7 – Observa-se, igualmente, pela sua leitura, que o pedido inserto na inicial da supracitada ação foi deferido, integralmente, na decisão impugnada, minudência que demonstra seu caráter de satisfação, e que, acrescida ao alto valor da multa diária arbitrada, representa não só a plausibilidade jurídica do pedido, mas, também, o risco de dano irreparável, sem embargo de eventual ingerência e mácula ao princípio da separação dos Poderes.

8 – Ocorre, porém, que, consoante o disposto no art. 1º, § 3º, da Lei nº 8.437/92, que dispõe sobre concessão de medidas cautelares contra atos do Poder Público, “não será cabível medida liminar que esgote, no todo ou em parte, o objeto da ação”. (Grifei.)
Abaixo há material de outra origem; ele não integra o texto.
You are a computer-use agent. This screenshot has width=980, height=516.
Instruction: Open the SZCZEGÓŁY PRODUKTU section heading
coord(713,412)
9 – Não fora isso, não me parece crível que o Poder Judiciário possa proferir decisão de caráter, eminentemente, político-administrativo, nem interferir nas relações internacionais que o País mantenha no cenário mundial para não implicar ingerência na aferição dos critérios de oportunidade e conveniência, ínsitos ao Poder Executivo.

10 – E mais, se os Estados Unidos da América têm razões de segurança para adotar as providências questionadas pelo Ministério Público Federal, o Brasil, sem motivo plausível, uma vez que o receio de atentados terroristas, felizmente, não faz parte da vida nacional, não poderia, somente ao fundamento de reciprocidade, fazer o mesmo porque causaria prejuízo de milhões de dólares à economia nacional, não apenas ao Requerente, com a fuga de turistas, diante das restrições de ingresso em território pátrio, com procura de outras plagas, e, conseqüentemente, a perda do fluxo turístico norte-americano e da incalculável soma de valores que ele aqui deixaria.

11 – Não é só; a solução da pendenga cabe ao Poder Executivo por meio diplomático, mediante gestão junto ao governo norte-americano, não ao Poder Judiciário, que estaria a usurpar competência e, assim, a causar grave lesão á ordem jurídica e ao princípio da separação dos poderes inserto na Constituição Federal.

12 – Assim sendo, no mundo globalizado em que vivemos, o Poder Judiciário não pode chancelar retaliação política, ainda que a pretexto de aplicação do princípio da reciprocidade, porque tal chancela acarretaria ofensa às relações exteriores do nosso País.

13 – Nessa ordem de idéias, a resistência à execução da decisão impugnada se reveste de relevante plausibilidade jurídica.

Pelo exposto, defiro o pedido formulado a fls. 02/07.

Comunique-se.

Publique-se e intimem-se.

Brasília, 09 de janeiro de 2004 (21h02min).